Artificial Intelligence is Not Intelligent
“When you say AI, artificial intelligence, you’re implying that this construct has intelligence, you’re assigning a human quality to this machine and these machines are not human,” cautions Dhanaraj Thakur, PhD, an instructor in the Department of Communication, Culture and Media Studies at Howard University. “They can’t empathize. They can’t deal with ethical issues or moral issues, so that implies questions around justice and fairness.”
Thakur is also research director at the Center for Democracy and Technology (CDT). His work has examined automated content moderation, data privacy, and gendered disinformation, among other tech policy issues. Thakur says research has shown that machine learning tools can be highly discriminatory and biased towards people of color in particular. In one example, different facial recognition tools were shown to be less accurate when it came to classifying darker skinned women compared to other groups. In another example, when asked to complete sentences about Muslims, a machine learning model returned results that were often violent and linked to terrorism.
“Let’s say it’s not intentional. Why is it happening?” questions Thakur. “Three reasons: these models are often developed by a like-minded group of programmers, usually white men. When you talk about machine learning developers, they are not diverse in the way the U.S. is diverse. Second is the data sources and the data quality. These datasets include millions and billions of data points. They’re huge, yet they’re often still not representative of society in many ways. And then finally, most of the content on the web – and so most of the data used to train these models – is in English.”
They can’t empathize. They can’t deal with ethical issues or moral issues, so that implies questions around justice and fairness.”
His third point is the impetus for the current research focus of his research team – the use of large language models in non-English languages. As the team noted in a recent blog post: “Large language models are models trained on billions of words to try to predict what word will likely come next given a sequence of words (e.g., “After I exercise, I drink ____” → [(“water,” 74%), (“gatorade,” 22%), (“beer,” 0.6%)]).” The team found that when it comes to the use of these models (like ChatGPT) the relative lack of data, software tools, and academic research in non-English languages can lead to serious problems for some populations. For instance, advocates have argued that Facebook’s failure to detect and remove inflammatory posts in Burmese, Amharic, and Assamese have promoted genocide and hatred against persecuted groups in Myanmar, Ethiopia, and India.
Instead of collecting new data that is wholly representative of society, the machine selects the answer that best fits the data set, but what if the selected collection of data is wrong or not large enough to accurately represent the world?
Combatting racism in AI
Researchers at Howard are on the frontlines of fighting racism displayed in the artificial intelligence that big tech companies use and share.

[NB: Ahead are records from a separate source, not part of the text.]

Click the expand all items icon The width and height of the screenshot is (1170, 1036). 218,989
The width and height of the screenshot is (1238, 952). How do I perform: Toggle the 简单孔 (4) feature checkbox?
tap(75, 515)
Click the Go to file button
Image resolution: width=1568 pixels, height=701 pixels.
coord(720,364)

Howard made history earlier this year, announcing it will lead one of the Air Force’s 15 university-affiliated research centers, the first HBCU to do so. The five-year project includes forming a consortium of historically Black colleges with engineering and technology capabilities.
A UARC is a United States Department of Defense research center associated with a university. The cutting-edge institutions conduct basic, applied, and technology demonstration research. The partnership allows for a rich sharing of expertise and cost-effective resources. Rawat serves as the executive director of the UARC and principal investigator on the Howard contract.
“If we don’t trust the system, it’s not usable by the people,” says Rawat. “We have to change that.”
Article ID: 1371